## Your task
Output the lines of the records from the one containing "Instruction: Select the 铅 product name cell" through the last, both ends included. Leave pictures out.

## Dataset excerpts

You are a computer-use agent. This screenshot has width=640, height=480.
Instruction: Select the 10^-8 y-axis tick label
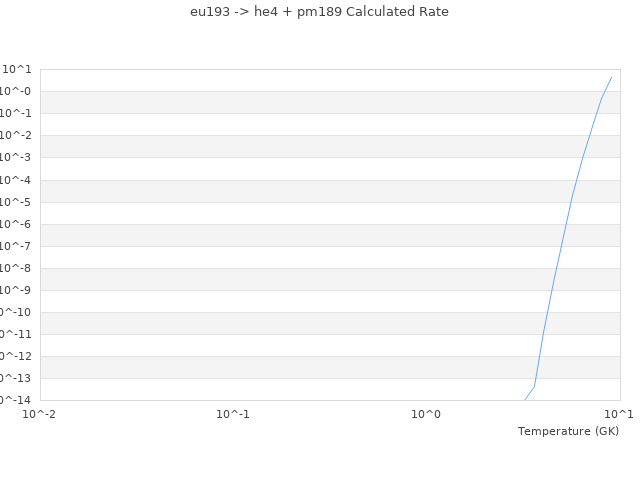click(x=16, y=268)
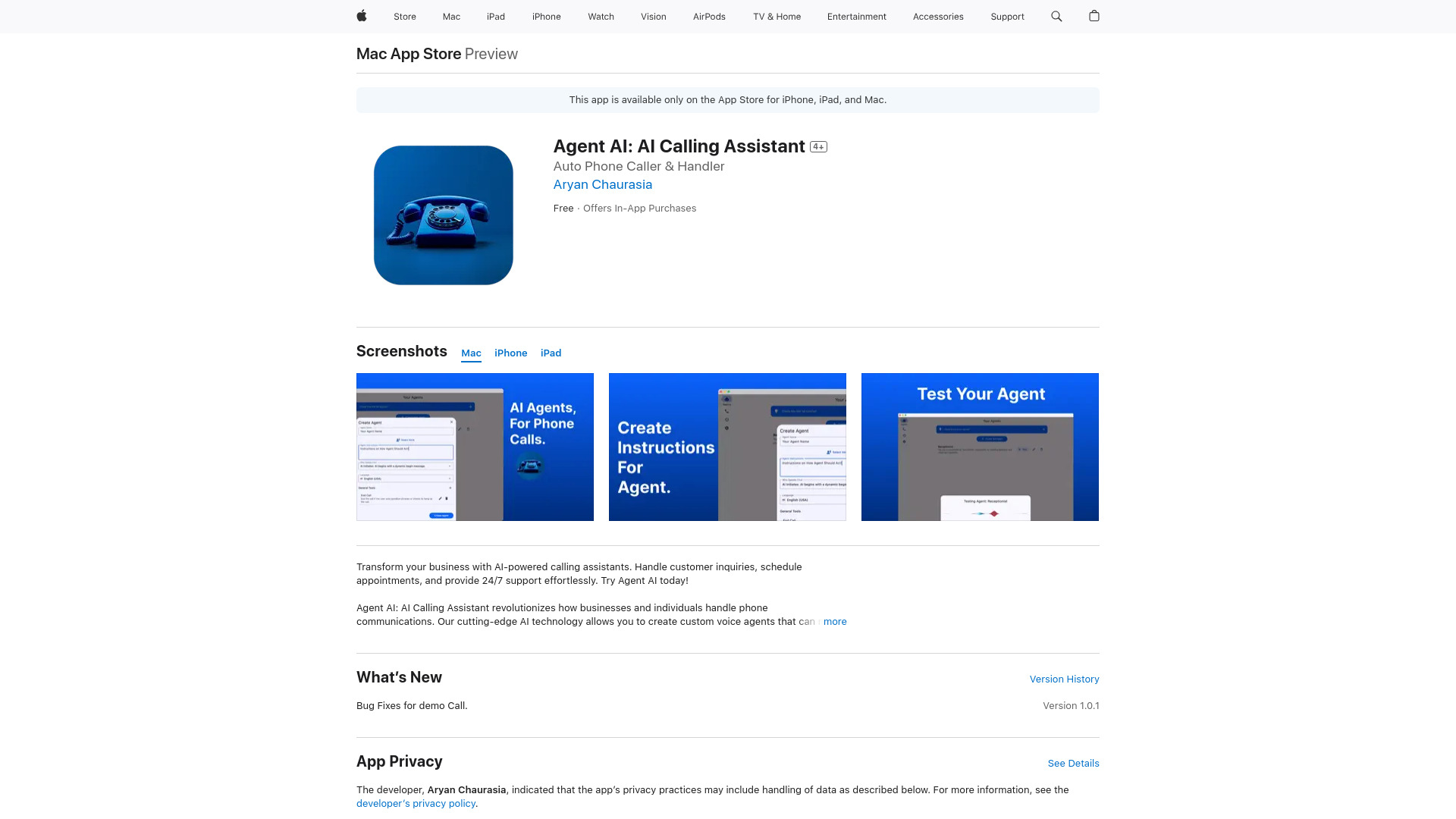
Task: Click the TV & Home menu item
Action: coord(777,17)
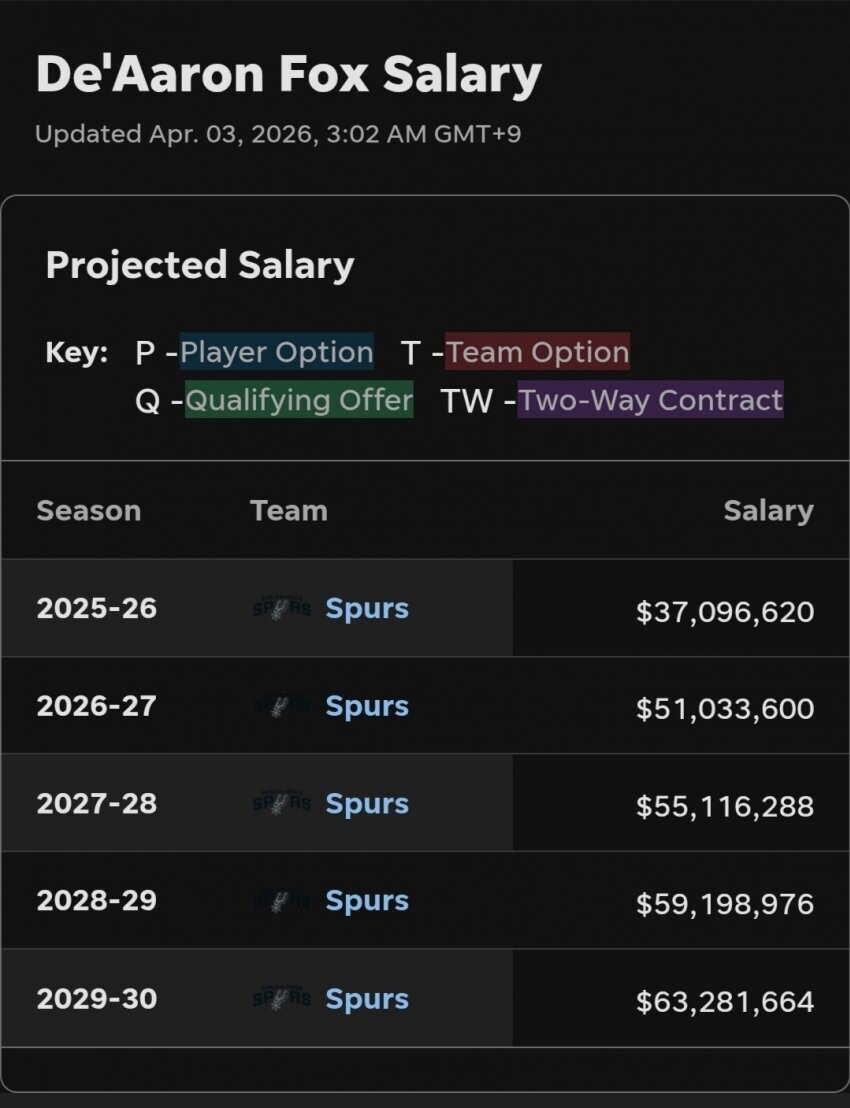Click the Salary column header
This screenshot has width=850, height=1108.
pos(768,511)
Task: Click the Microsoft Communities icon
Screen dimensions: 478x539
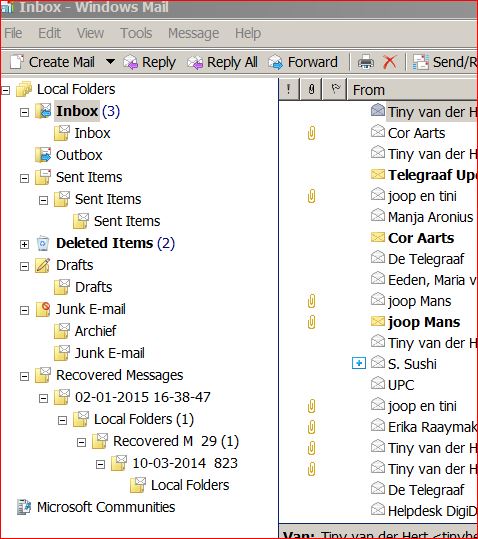Action: pos(24,507)
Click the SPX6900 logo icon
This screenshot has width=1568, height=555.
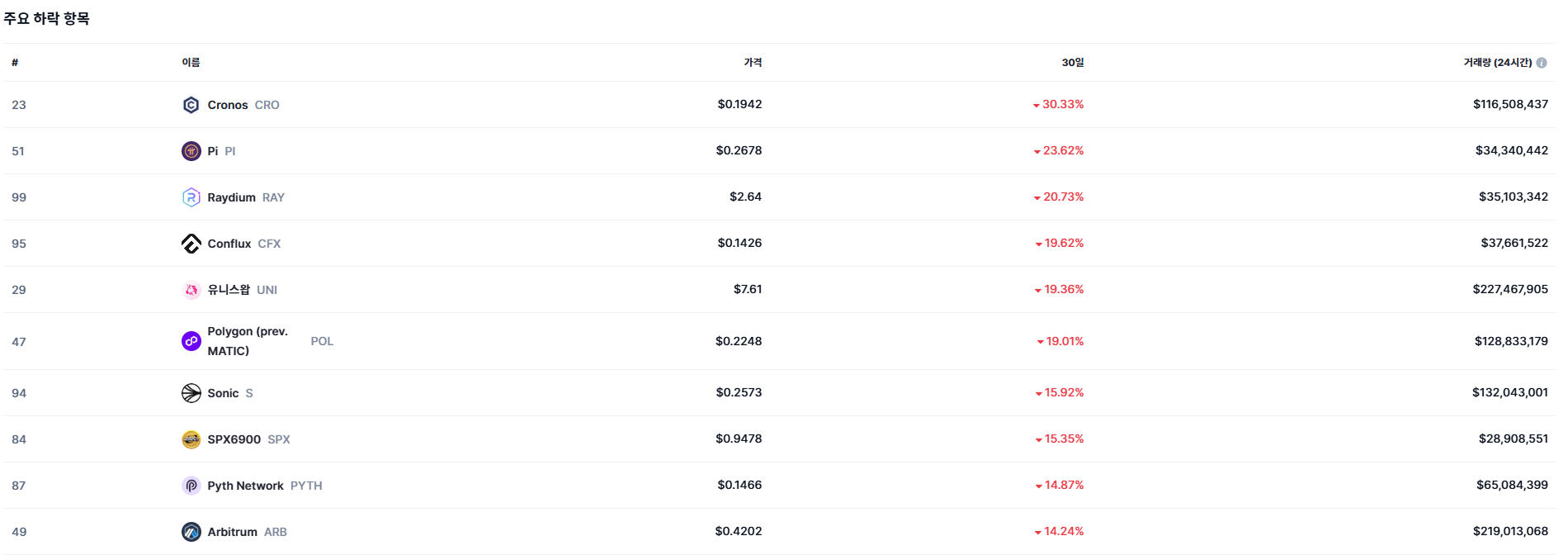[x=191, y=439]
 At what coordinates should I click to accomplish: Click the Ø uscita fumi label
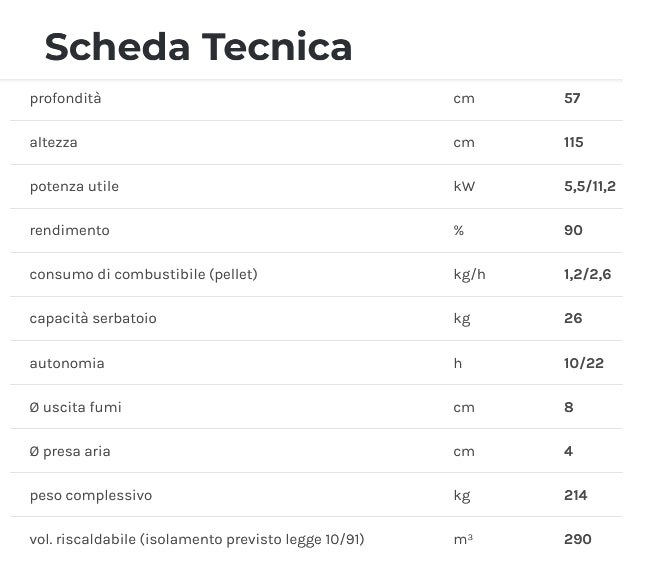(76, 407)
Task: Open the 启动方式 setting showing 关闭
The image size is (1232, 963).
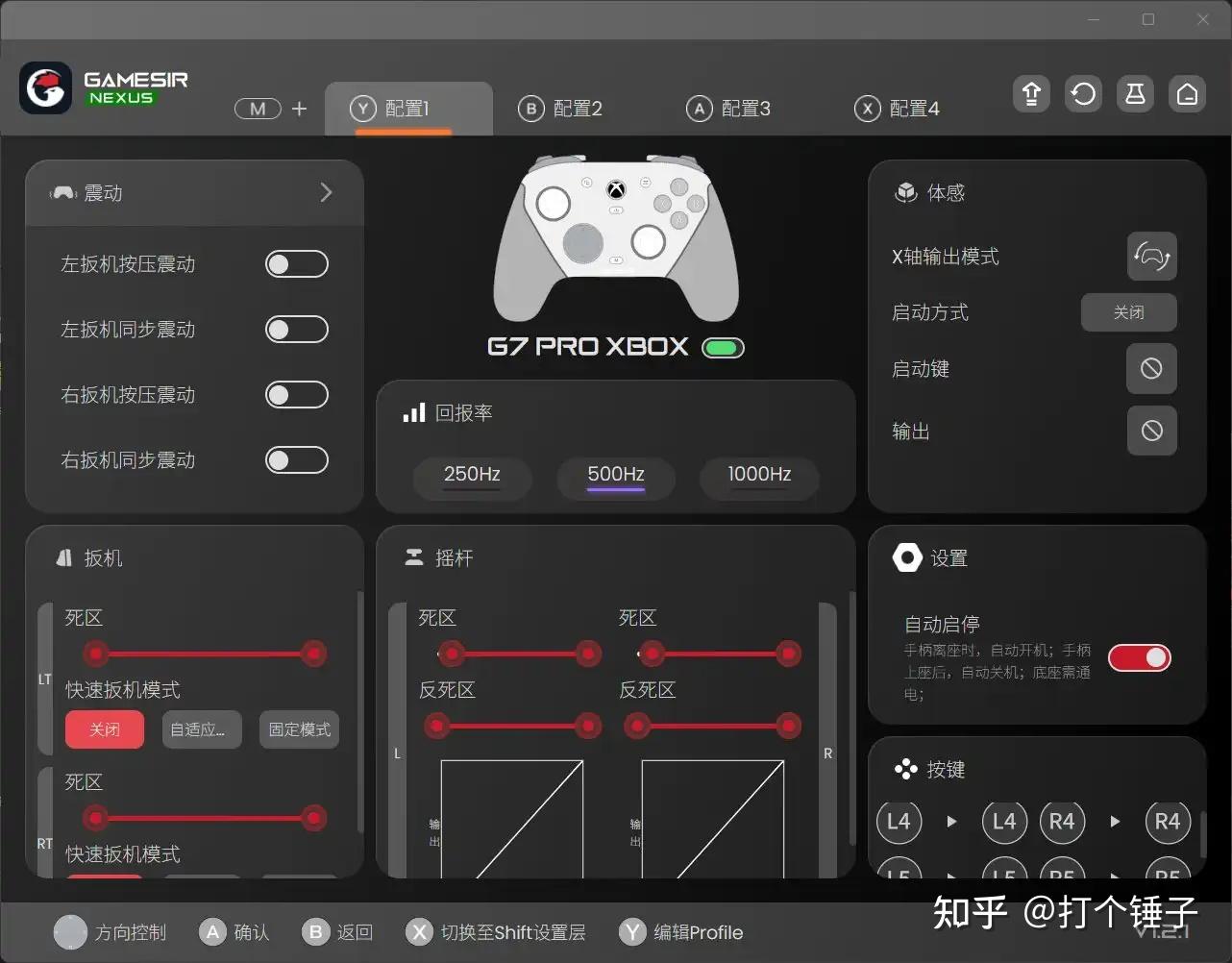Action: (1128, 312)
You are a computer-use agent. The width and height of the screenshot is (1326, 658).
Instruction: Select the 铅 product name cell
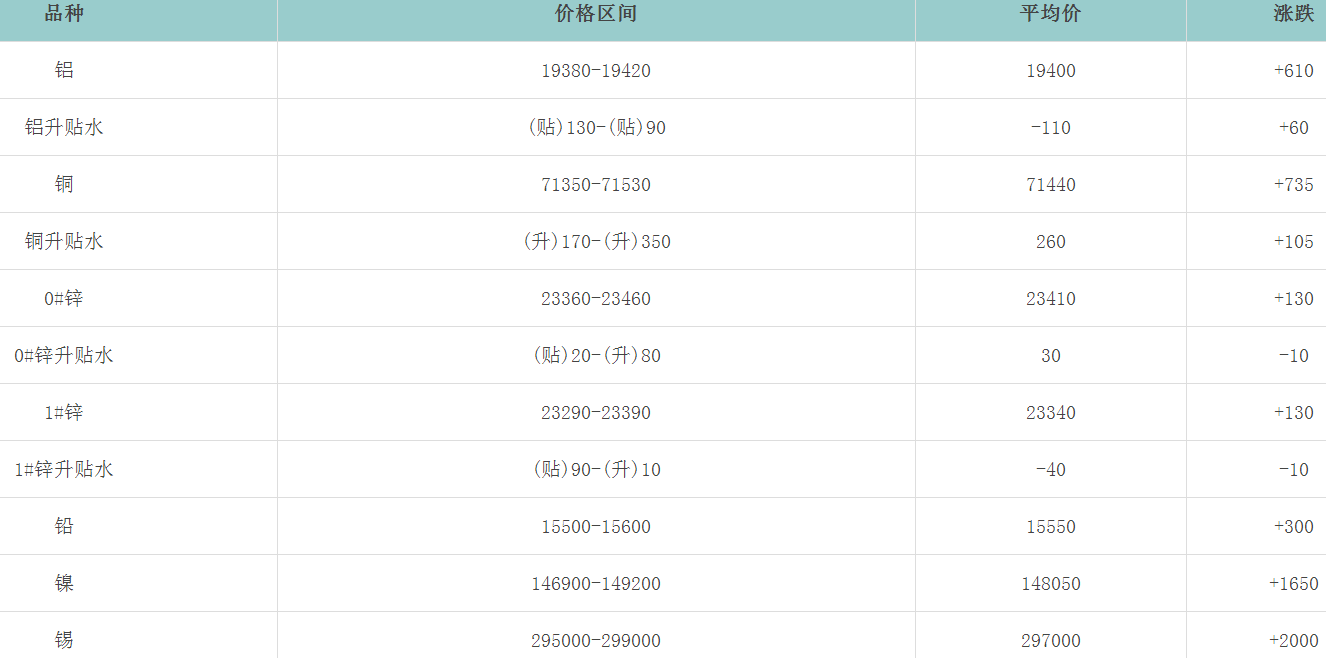pos(64,527)
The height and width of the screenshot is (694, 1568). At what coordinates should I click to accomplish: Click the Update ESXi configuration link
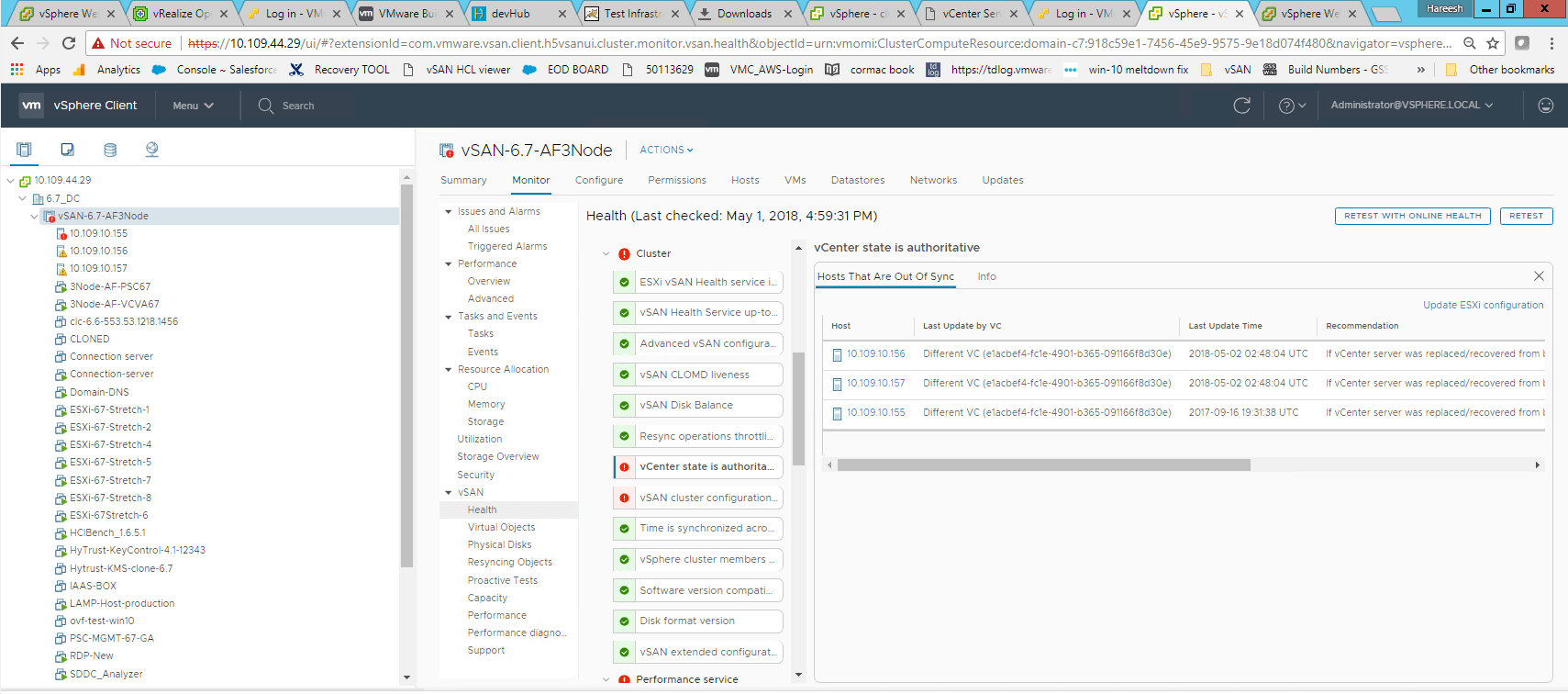point(1483,305)
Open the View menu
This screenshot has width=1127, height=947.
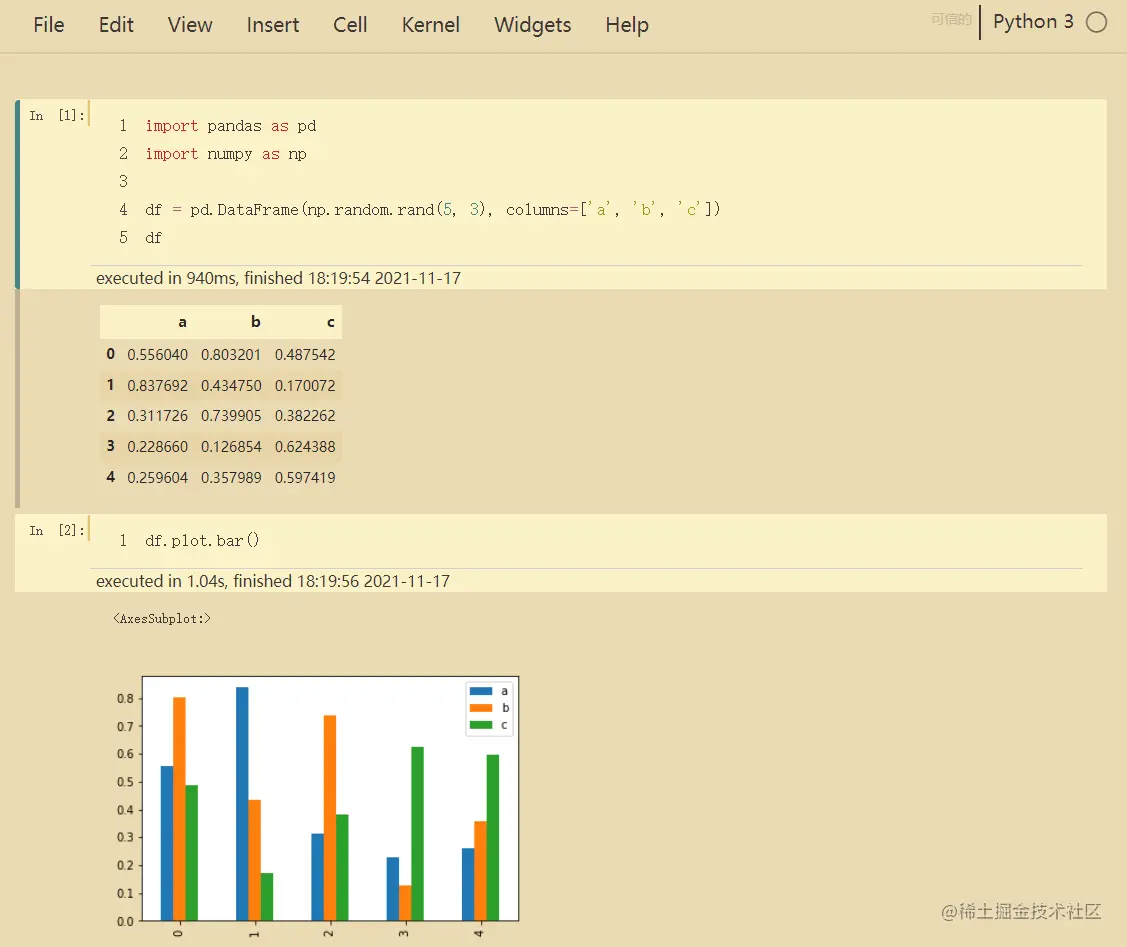(190, 25)
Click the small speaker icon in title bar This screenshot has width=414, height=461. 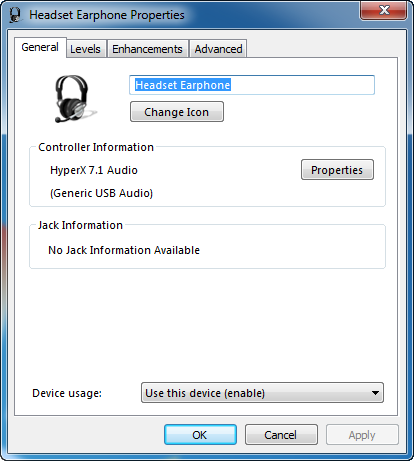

## Answer below
Instruction: Select the 铅 product name cell
pos(64,527)
The height and width of the screenshot is (694, 1568). At what coordinates should I click to accomplish: Click the Update ESXi configuration link
point(1483,305)
Open the View menu
This screenshot has width=1127, height=947.
(190, 25)
Click the small speaker icon in title bar This screenshot has width=414, height=461. 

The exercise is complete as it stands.